The new non-compete agreement keeps entities controlled by Mukesh Ambani (RIL and subsidiaries) out of gas-based power generation. The agreement between Reliance RNRL and RIL will be renegotiated to be compatible with the SC order. This implies gas offtake by RNRL from KG-D6 will be linked to the price set by the government ($4.2 an mBtu instead of the earlier contracted $2.34). The time period of the RIL-RNRL agreement may be much longer than the five years for which the government set a price. There would also be quantitative clauses to ensure supply. This leaves R-Infra and R-Power reasonably well-placed. RNRL's revaluation depends on the exact terms of the contract. There may be an upside left in RNRL's stock price, even after the 20 per cent-plus surge on Monday. RCom and Reliance Capital will also see positive re-ratings. The stocks suffered a hammering on the basis of sentiment rather than fundamentals. Both stocks could outperform their respective industries until the said re-rating is complete.
In the long term, the RIL group now has a choice of potential new businesses to enter. Telecom and finance could be on the short-list. Both industries make some sense — there are growth prospects. Both are, however, highly competitive. They require large upfront investments and there are many entrenched incumbents. RIL itself should see some positive action because it had been forced to go easy on gas evacuation, while waiting for resolution of the legal dispute. It can now ramp up to full capacity in terms of evacuation, as well as focus on building the pipeline network.

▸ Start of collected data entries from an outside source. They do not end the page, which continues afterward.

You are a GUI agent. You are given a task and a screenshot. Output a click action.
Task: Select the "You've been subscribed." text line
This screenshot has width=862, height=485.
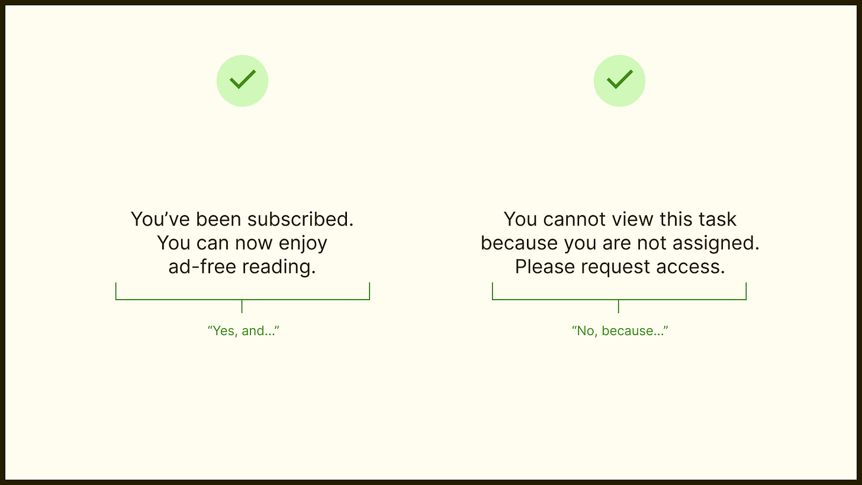[x=242, y=219]
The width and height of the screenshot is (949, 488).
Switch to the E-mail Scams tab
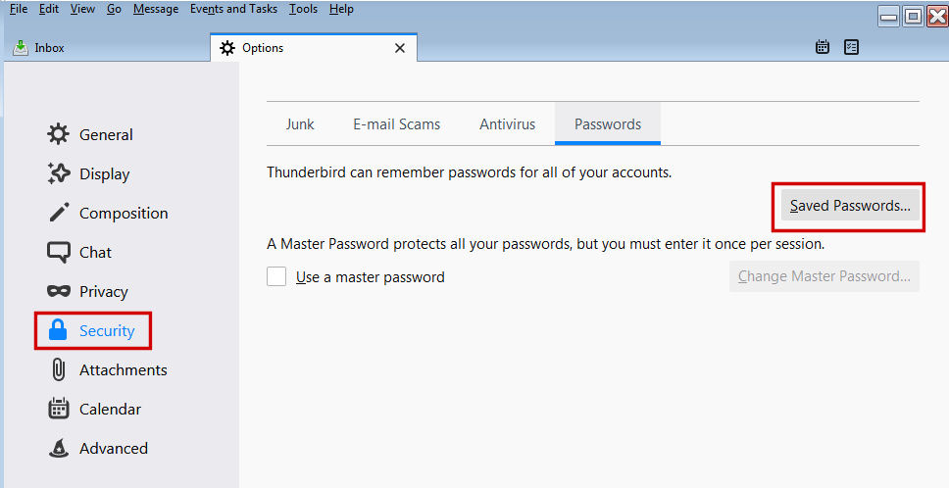tap(396, 124)
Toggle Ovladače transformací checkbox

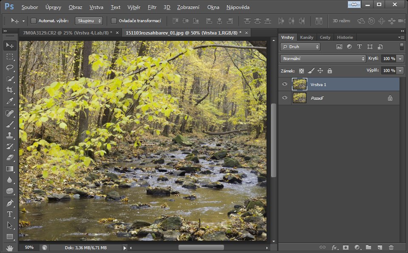(114, 20)
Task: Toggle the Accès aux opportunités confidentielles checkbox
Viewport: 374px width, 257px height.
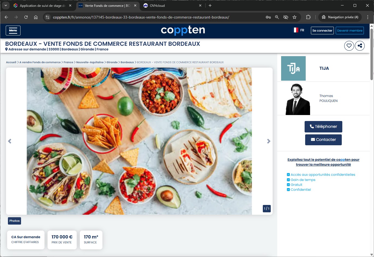Action: (x=288, y=175)
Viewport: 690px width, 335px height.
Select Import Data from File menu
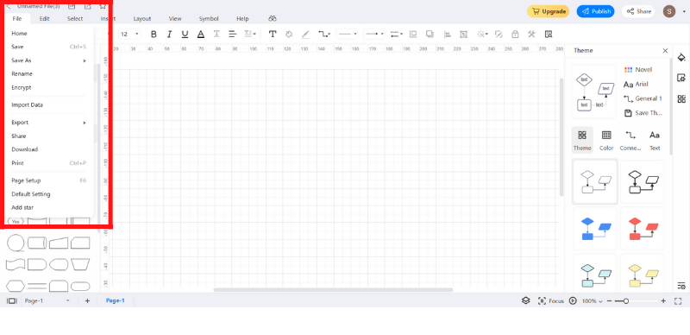(49, 105)
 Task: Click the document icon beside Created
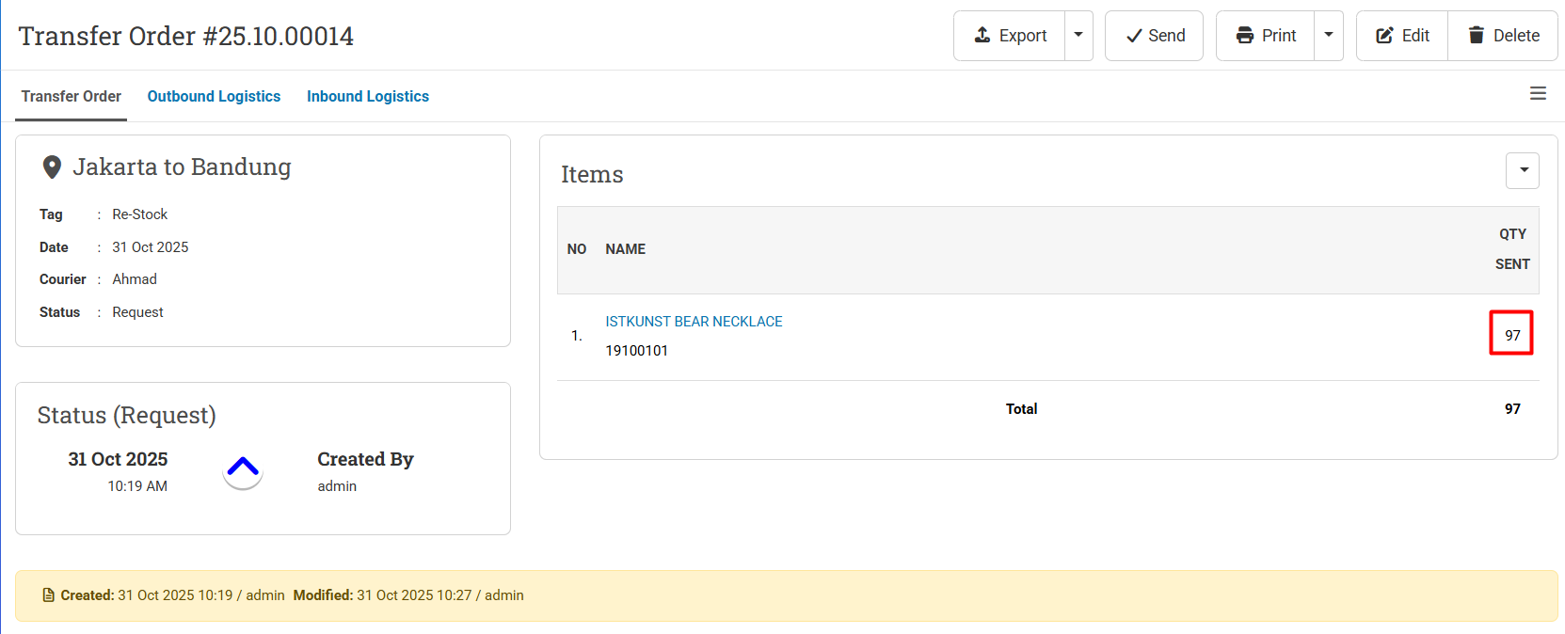49,595
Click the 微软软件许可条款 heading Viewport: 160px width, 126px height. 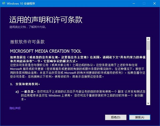click(x=27, y=42)
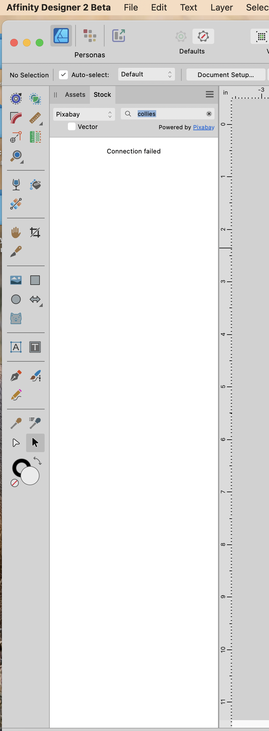269x731 pixels.
Task: Select the Zoom magnifier tool
Action: pos(17,156)
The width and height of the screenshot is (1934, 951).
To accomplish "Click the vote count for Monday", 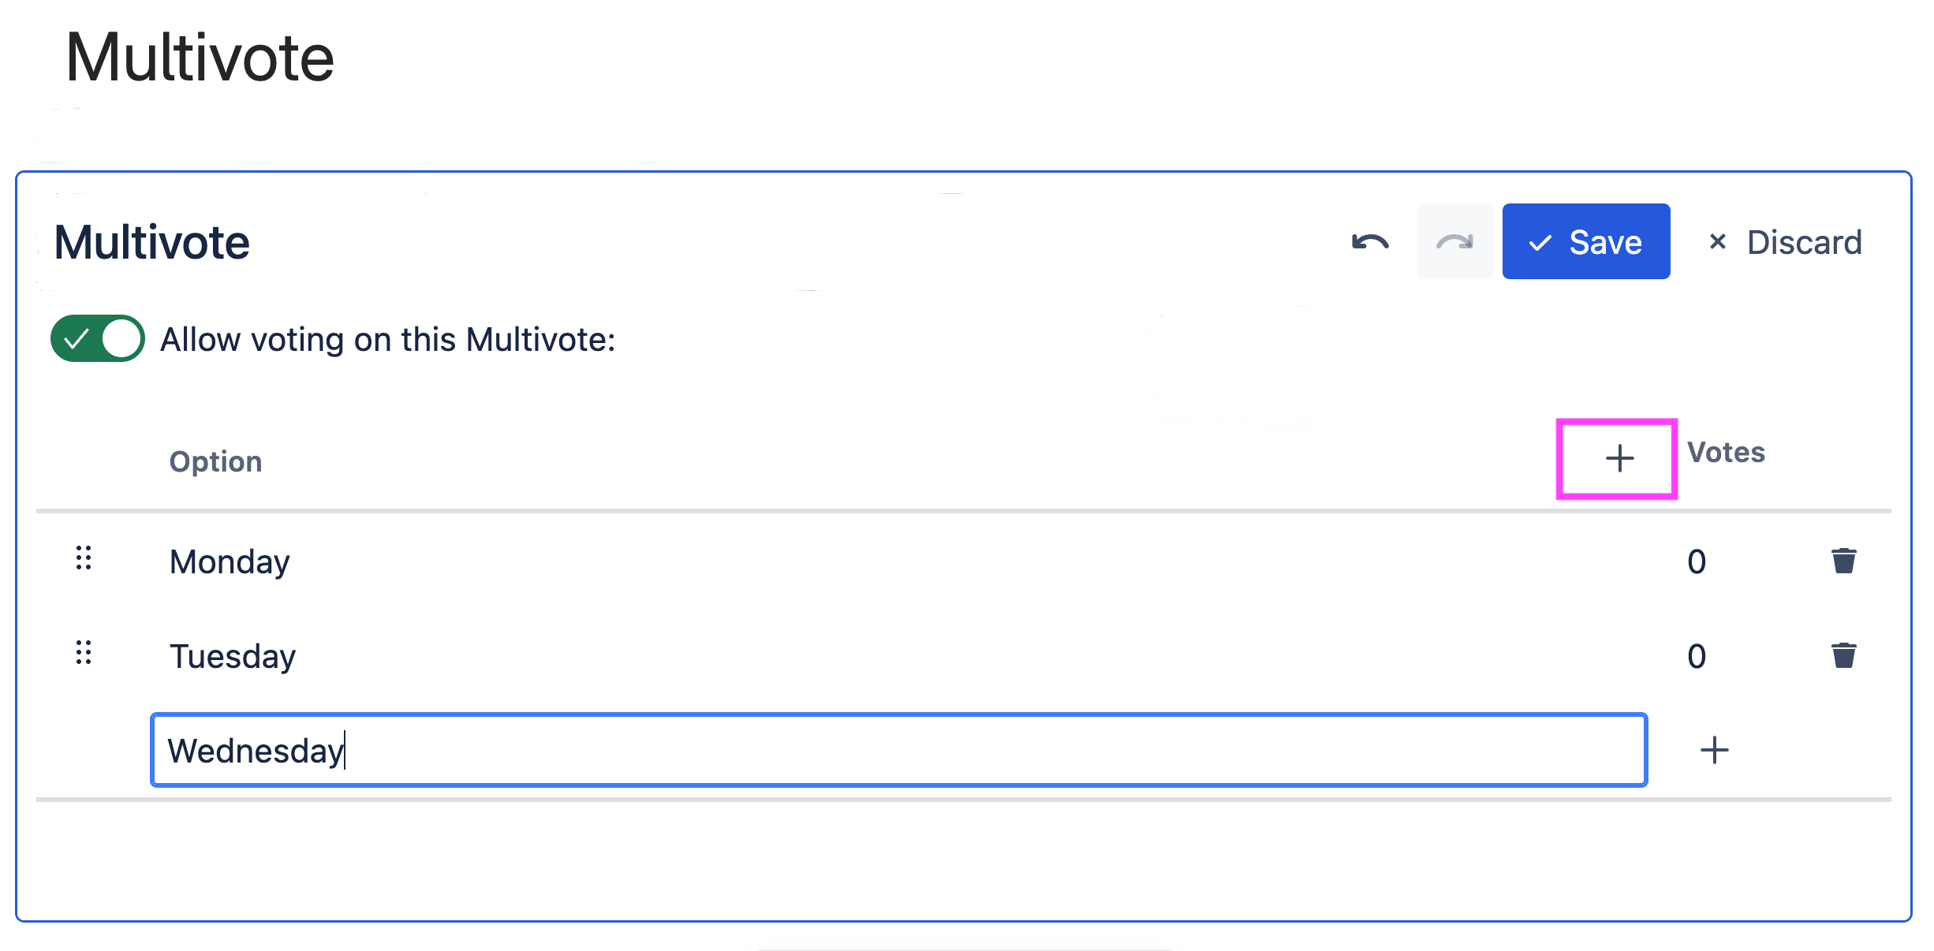I will coord(1697,561).
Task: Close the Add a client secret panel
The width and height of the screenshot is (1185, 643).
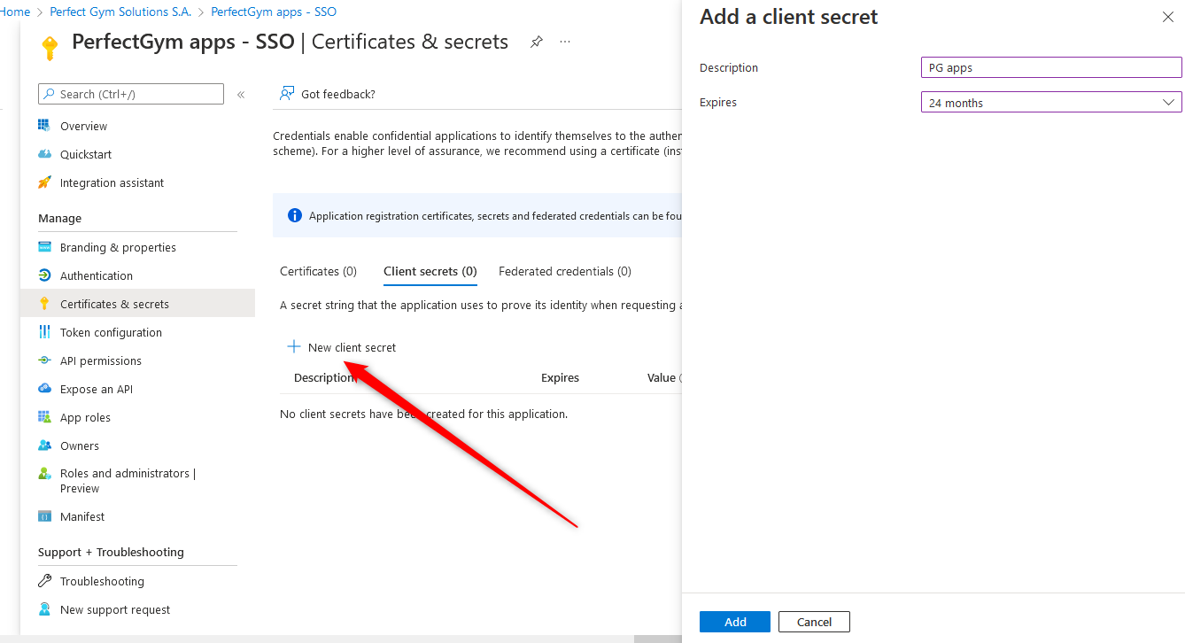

That's a potentially interesting play. RGTIL – which owns the pipelines – is privately-owned. The contracts it hands out should benefit listed players like Punj Lloyd and Welspun. There is a chance RGTIL will eventually go public, since it needs to fund that network. Also, while generation is out, city gas distribution could be worth a review. RIL scaled back its grandiose plans from a 60-city distribution network to just eight. If the lack of clarity in city gas regulation is sorted out, it could scale up again. RIL, RCom, R-Infra and R-Power are all heavyweight index stocks. So, there should be a positive effect on the Nifty for a few sessions at least. But, this sort of news/sentiment-based play is very difficult to judge in terms of magnitude and duration. Previous price history is rendered irrelevant by changing fundamentals and by relief rallies. Put in disciplined stop-losses if the sentiment turns dark again.